Em Lisboa, há a Delegação Económica e Comercial de Macau e há, a funcionar nas instalações desta, mas com ela não se confundindo, o CPITMP.
Daí que, ao pessoal que presta serviço no CPITMP, não sendo este uma delegação da RAEM, não sejam aplicáveis as normas especiais resultantes do Regulamento Administrativo 20/2003.
De resto, o Despacho do Chefe do Executivo n.º 154/2005, que criou o CPITMP, embora contenha normas relativas ao pessoal que ali presta funções, nomeadamente os respectivos n.ºs 5, 6 e 7, em lado algum estende a aplicação a esse pessoal das normas especiais do Regulamento Administrativo n.º 20/2003. Pelo contrário. O Despacho especificou, relativamente ao coordenador do CPITMP,  que este é remunerado segundo o índice 700 da tabela indiciária (cfr. o ponto 5 do Despacho do Chefe do Executivo n.º 154/2005), para além, naturalmente das componentes remuneratórias previstas, em geral para os trabalhadores da Administração Pública, no ETAPM.
Também não se pode dizer que existe uma lacuna carecedora de integração uma vez que parece claro que o autor da regulação normativa da matéria em causa, o Chefe do Executivo, não quis estender ao pessoal do CPITMP os direitos e as regalias previstas no Regulamento Administrativo 20/2003. Estabeleceu em relação ao pessoal das delegações e ao pessoal do CPITMP uma diferenciação que se justifica pelo facto de se tratar de estruturas administrativas muito diferentes entre si. Se quisesse ver aplicado o mesmo estatuto bastaria introduzir uma norma remissiva no Despacho n.º 154/2005. O certo é que não o fez.
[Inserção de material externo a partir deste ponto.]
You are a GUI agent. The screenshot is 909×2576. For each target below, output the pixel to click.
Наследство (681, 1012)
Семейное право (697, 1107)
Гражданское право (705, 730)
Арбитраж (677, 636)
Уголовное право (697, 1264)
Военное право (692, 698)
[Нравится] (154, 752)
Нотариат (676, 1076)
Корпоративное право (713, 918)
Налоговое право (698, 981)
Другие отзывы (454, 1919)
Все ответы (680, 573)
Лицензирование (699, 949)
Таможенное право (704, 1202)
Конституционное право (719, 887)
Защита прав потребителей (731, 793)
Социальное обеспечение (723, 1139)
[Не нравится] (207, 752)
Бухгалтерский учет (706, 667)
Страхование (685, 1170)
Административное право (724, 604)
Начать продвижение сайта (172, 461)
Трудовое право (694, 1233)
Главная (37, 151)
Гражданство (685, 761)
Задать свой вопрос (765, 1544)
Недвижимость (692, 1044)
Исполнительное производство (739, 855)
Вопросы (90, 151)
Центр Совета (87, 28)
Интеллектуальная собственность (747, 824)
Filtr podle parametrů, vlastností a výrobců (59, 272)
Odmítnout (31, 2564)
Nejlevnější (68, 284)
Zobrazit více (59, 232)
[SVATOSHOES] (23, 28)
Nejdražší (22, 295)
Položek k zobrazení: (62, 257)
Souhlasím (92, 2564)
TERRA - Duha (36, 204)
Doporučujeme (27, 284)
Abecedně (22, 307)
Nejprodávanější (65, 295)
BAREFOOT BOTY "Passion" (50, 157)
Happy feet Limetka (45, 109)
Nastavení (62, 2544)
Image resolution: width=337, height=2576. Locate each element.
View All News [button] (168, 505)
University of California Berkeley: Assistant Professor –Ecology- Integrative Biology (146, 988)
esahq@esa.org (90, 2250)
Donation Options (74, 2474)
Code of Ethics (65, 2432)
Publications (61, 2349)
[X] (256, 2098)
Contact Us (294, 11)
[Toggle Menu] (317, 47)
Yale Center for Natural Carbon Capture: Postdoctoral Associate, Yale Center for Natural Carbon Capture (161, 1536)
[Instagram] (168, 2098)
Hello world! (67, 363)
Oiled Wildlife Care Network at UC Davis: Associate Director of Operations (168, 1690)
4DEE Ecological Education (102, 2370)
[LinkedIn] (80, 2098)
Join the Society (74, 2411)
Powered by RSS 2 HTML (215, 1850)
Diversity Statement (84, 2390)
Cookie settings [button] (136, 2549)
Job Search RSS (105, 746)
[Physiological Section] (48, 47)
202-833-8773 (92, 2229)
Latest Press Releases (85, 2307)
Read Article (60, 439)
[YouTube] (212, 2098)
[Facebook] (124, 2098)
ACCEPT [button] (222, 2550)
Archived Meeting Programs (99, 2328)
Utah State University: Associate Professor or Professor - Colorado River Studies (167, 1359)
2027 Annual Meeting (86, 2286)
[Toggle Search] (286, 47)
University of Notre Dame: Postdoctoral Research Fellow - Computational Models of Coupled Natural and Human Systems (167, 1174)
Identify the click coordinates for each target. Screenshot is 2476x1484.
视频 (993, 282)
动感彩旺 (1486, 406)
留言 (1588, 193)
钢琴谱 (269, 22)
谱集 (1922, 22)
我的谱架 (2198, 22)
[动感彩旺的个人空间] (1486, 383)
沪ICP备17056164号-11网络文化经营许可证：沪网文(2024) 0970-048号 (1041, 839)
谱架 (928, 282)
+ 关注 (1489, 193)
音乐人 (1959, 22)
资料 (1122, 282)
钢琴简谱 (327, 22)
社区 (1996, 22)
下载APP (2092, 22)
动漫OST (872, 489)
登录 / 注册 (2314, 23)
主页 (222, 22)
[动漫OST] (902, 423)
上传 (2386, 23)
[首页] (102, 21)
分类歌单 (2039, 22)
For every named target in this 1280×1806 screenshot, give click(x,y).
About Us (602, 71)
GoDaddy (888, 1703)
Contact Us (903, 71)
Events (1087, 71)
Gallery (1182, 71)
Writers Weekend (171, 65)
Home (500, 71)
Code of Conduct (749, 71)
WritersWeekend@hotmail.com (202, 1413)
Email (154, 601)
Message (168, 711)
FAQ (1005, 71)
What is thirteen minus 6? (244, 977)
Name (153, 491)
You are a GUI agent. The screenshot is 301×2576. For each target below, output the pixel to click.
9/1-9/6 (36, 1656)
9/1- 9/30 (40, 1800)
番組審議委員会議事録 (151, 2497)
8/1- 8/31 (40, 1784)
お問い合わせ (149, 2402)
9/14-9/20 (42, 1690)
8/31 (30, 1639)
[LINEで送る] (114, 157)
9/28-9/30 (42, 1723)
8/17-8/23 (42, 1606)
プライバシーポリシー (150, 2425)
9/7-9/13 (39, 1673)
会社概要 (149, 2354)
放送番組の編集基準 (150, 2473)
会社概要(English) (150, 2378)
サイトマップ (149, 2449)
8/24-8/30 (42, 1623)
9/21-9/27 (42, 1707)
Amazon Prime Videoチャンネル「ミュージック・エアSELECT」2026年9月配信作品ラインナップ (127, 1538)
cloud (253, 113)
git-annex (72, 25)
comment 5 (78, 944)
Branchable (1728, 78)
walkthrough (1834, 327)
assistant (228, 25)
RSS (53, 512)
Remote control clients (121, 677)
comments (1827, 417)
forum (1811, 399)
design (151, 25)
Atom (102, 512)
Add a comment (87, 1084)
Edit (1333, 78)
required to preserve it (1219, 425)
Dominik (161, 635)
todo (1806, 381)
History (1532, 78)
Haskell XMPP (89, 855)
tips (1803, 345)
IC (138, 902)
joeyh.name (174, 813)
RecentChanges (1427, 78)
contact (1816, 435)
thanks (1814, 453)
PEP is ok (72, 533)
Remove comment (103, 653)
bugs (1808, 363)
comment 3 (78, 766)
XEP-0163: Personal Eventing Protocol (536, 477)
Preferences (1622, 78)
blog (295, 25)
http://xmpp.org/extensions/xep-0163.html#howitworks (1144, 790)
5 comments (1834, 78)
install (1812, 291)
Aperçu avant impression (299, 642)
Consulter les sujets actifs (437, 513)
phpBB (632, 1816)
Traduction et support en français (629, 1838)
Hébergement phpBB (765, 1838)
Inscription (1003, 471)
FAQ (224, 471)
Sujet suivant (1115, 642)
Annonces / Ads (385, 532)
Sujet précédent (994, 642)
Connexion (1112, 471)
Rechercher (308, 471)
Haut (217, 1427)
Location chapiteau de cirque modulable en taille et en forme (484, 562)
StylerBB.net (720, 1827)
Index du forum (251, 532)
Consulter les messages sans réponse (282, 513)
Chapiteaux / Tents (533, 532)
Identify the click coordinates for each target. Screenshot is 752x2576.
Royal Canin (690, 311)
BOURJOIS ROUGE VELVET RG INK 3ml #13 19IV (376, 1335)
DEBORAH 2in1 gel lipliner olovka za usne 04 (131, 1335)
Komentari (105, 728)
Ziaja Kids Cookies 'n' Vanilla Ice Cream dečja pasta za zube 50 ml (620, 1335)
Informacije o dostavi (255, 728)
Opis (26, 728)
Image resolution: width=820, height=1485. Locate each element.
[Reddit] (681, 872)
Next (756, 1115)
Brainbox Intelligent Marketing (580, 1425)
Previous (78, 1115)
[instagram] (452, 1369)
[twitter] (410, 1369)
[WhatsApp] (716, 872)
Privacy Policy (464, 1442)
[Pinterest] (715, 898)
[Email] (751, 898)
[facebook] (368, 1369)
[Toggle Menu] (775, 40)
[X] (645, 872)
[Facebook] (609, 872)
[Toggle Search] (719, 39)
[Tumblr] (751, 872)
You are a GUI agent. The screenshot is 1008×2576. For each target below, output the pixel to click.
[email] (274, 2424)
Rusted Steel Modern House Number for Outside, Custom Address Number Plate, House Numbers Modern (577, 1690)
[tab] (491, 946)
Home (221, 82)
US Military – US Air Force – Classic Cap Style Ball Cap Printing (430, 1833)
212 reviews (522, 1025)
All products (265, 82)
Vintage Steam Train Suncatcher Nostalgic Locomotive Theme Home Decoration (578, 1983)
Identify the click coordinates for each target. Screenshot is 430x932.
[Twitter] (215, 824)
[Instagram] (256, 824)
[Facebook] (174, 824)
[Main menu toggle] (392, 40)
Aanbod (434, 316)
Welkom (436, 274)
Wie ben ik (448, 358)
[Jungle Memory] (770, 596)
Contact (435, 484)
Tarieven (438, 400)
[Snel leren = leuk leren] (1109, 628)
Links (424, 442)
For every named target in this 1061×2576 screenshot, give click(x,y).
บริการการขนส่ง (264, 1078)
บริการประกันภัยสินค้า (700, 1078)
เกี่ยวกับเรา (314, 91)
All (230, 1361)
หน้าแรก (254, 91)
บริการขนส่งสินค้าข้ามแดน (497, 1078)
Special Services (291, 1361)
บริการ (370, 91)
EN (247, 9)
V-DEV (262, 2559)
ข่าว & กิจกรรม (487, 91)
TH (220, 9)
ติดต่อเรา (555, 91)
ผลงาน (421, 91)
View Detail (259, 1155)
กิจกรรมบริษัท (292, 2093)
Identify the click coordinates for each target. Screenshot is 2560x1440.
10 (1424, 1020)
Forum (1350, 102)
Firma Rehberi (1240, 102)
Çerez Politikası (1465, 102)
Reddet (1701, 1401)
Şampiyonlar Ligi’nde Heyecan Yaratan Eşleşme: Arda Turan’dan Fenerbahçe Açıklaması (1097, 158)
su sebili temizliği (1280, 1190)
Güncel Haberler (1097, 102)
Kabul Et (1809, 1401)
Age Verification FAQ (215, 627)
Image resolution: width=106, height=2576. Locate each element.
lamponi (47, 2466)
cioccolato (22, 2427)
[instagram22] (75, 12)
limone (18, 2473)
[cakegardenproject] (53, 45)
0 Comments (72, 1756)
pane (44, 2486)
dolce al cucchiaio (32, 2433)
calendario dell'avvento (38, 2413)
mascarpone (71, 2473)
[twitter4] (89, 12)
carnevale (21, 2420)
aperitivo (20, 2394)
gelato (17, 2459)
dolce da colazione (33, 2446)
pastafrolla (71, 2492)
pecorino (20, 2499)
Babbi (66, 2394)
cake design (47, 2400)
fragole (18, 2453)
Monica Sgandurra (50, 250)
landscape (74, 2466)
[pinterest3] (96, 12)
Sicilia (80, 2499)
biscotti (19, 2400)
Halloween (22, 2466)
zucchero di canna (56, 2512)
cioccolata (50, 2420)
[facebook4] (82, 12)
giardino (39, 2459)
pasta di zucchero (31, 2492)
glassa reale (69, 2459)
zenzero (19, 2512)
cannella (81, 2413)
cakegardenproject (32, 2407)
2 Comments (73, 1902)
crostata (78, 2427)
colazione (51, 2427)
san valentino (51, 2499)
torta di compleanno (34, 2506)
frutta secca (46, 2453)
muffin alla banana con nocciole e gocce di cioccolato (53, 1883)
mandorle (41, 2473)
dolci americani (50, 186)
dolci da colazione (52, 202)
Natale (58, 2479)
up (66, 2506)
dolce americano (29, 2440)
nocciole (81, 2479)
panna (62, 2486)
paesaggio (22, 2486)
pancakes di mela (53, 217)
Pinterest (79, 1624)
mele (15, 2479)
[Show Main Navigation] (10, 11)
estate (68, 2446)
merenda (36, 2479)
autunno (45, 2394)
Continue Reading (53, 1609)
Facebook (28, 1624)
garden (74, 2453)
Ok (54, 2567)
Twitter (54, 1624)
É igualmente inviável considerar, por via interpretativa, que a letra do texto da norma do artigo 2.º do Regulamento Administrativo n.º 20/2003, ficou aquém do seu espírito e que a fórmula verbal adoptada peca por defeito por dizer menos do que aquilo que se pretendeu dizer, para, com base nisso interpretar extensivamente a norma. É que a formulação da norma do artigo 2.º é muito clara: por um lado diz que no Regulamento se criam normas especiais, que se afastam, portanto, do regime geral; e que essas normas especiais só se aplicam a um grupo de trabalhadores, os que prestam serviço nas delegações. Importa sublinhar que estamos a falar de normas regulamentares que prevêem despesa para o erário público que devem, por isso, ser objecto de uma interpretação criteriosa e prudente, pois o seu alargamento por via de aplicações casuísticas por parte da Administração por meio de interpretações que não encontram na letra da lei, um mínimo de correspondência verbal (cfr. artigo 8.º, n.º 2 do Código Civil), acabarão por redundar em despesas públicas sem suporte legal.
Como é manifesto, para sustentar a aplicabilidade das regalias previstas no Regulamento n.º 20/2003 aos trabalhadores do CPITMP, não basta invocar, como fez a Direcção dos Serviços de Administração e Função Pública, no ofício que a propósito desta questão enviou à Directora dos Serviços de Turismo e cuja cópia se encontra a fls. 542 do processo administrativo instrutor, «os elementares princípios gerais que regem o nosso ordenamento jurídico, como sejam os da igualdade e da justiça».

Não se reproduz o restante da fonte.